100 Meilen pro Stunde oder 160 km/h sind eine Marke, die fast jedes heute erhältliche Serienfahrzeug problemlos erreicht. Doch würde man die Uhr genau 102 Jahre zurückdrehen, waren diese Werte noch echte Meilensteine.
1923 stellte die 1913 von Lionel Martin und Robert Bamford gegründete Marke Aston Martin einen aufgrund seiner aerodynamisch ausgefeilten Karosserie treffend „Razor Blade“ (Rasierklinge) getauften Rekordwagen vor. Auf dem wegen seiner holprigen Steilkurven berüchtigten Brooklands Circuit in Surrey wollten Martin und Bamford mit ihm den bis dahin von AC Cars gehaltenen Ein-Stunden-Rekord für „light cars“ (163,17 km/h) brechen. Der Versuch scheiterte trotz mehrerer Anläufe, da Razor Blade bei Geschwindigkeiten von über 100 Meilen pro Stunde immer wieder seinen äußeren Vorderreifen abwarf. Durch schiere Entschlossenheit und den Mut der Piloten gelang es jedoch später im Jahr, stattdessen neue Rekorde für den stehenden Start über eine Meile (119,25 km/h) und einen Kilometer (107,06 km/h) aufzustellen. Was diesem einzigartigen Auto dann doch noch einen Platz in den Geschichtsbüchern sicherte.

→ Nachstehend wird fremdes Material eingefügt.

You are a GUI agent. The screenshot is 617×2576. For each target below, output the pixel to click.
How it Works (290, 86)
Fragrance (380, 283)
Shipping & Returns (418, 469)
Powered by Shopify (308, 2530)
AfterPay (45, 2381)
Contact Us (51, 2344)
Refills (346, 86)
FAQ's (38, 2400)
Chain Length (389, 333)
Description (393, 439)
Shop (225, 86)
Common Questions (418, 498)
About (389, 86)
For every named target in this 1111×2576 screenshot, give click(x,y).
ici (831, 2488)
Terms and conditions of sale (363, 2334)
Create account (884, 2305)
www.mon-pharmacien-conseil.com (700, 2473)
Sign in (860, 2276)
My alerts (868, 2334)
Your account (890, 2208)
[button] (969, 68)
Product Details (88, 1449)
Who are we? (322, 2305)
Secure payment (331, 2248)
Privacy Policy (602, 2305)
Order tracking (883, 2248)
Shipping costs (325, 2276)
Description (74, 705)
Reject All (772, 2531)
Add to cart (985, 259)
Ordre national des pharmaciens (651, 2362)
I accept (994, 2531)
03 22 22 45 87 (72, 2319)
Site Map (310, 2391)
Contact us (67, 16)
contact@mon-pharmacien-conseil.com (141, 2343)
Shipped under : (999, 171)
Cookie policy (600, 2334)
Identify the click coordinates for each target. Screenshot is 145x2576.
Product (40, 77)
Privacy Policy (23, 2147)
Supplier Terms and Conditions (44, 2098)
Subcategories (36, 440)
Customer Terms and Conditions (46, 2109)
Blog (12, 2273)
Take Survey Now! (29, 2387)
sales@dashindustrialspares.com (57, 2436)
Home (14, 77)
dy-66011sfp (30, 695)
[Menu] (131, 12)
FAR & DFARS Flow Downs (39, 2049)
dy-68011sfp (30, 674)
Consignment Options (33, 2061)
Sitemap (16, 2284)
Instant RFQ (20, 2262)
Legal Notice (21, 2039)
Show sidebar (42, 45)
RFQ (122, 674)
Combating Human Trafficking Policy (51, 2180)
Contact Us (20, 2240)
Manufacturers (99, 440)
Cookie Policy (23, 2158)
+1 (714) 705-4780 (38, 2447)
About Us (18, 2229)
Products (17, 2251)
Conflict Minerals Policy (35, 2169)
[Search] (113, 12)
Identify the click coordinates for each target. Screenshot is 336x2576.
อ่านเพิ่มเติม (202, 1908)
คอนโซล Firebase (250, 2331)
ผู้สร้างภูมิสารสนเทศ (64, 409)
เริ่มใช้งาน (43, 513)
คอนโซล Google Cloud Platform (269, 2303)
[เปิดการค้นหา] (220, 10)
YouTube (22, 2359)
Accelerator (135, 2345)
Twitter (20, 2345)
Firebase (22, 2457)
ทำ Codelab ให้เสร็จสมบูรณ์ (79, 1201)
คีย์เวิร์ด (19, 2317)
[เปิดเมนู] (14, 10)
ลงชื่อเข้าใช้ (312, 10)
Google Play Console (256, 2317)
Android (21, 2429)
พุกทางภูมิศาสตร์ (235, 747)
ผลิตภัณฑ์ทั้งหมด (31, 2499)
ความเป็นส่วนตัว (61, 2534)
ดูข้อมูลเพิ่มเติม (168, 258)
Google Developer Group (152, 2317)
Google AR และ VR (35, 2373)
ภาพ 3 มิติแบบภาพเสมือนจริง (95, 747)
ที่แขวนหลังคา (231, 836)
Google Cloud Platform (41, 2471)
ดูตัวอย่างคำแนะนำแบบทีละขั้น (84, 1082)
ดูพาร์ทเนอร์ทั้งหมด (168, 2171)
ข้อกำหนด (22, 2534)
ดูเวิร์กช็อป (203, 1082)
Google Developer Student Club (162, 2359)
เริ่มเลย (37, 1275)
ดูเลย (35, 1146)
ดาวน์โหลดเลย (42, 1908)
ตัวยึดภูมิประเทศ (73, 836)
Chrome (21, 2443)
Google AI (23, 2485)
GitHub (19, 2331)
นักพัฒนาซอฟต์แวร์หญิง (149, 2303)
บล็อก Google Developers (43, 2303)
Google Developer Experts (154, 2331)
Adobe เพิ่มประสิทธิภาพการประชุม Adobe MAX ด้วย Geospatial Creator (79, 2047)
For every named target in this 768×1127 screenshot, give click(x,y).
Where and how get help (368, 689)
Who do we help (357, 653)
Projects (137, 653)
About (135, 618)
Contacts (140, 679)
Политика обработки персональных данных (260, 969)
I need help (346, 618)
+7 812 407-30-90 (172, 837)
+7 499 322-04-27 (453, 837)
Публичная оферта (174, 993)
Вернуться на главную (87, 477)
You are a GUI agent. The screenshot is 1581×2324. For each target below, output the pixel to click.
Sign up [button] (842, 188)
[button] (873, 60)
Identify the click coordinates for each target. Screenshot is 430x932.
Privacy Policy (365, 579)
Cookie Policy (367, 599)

Nicht nur seine Rekorde waren bedeutend – auch das Design und die Technik des Razor Blade waren für die damalige Zeit fortschrittlich. Die in Kooperation mit der de Havilland Aircraft Company hergestellte Karosserie misst an ihrer breitesten Stelle nur 47 Zentimeter – damit gilt dieser Aston bis heute als schmalster jemals gebauter Rennwagen. Verstärkt wird die extreme Schlankheitskur durch die zum Heck hin eingezogene Karosserie und die im Vergleich zur hinteren deutlich größeren vorderen Spurweite. Beides verleiht der Rasierklinge ein unverwechselbares Aussehen und macht das Auto auf gerader Strecke maximal schnell. Unter der Karosserie verbirgt sich ein maßgeschneiderter Vierzylinder-Rennmotor mit zwei obenliegenden Nockenwellen und 16 Ventilen. Er leistet 55 PS und wurde ursprünglich für den GP von Frankreich 1922 in Straßburg konzipiert.
Nachdem er bis in die 1950er-Jahre regelmäßig bei Wettbewerben bewegt wurde, gelangte der Razor Blade in das Harrah Motor Museum in den USA. Nach der Rückkehr ins UK in den 80er-Jahren verlieh ihn der aktuelle Besitzer für viele Jahre an das Brooklands Museum, wo das Auto bis auf gelegentliche Auftritte wie zum Beispiel beim Goodwood Festival of Speed ausgestellt war. Nun wartet das in England für die Straße zugelassene Unikat (Kennzeichen XO9958) auf seinen nächsten Besitzer, der sich darauf freuen darf, den Razor Blade bei historischen Events auf der ganzen Welt vorführen zu können.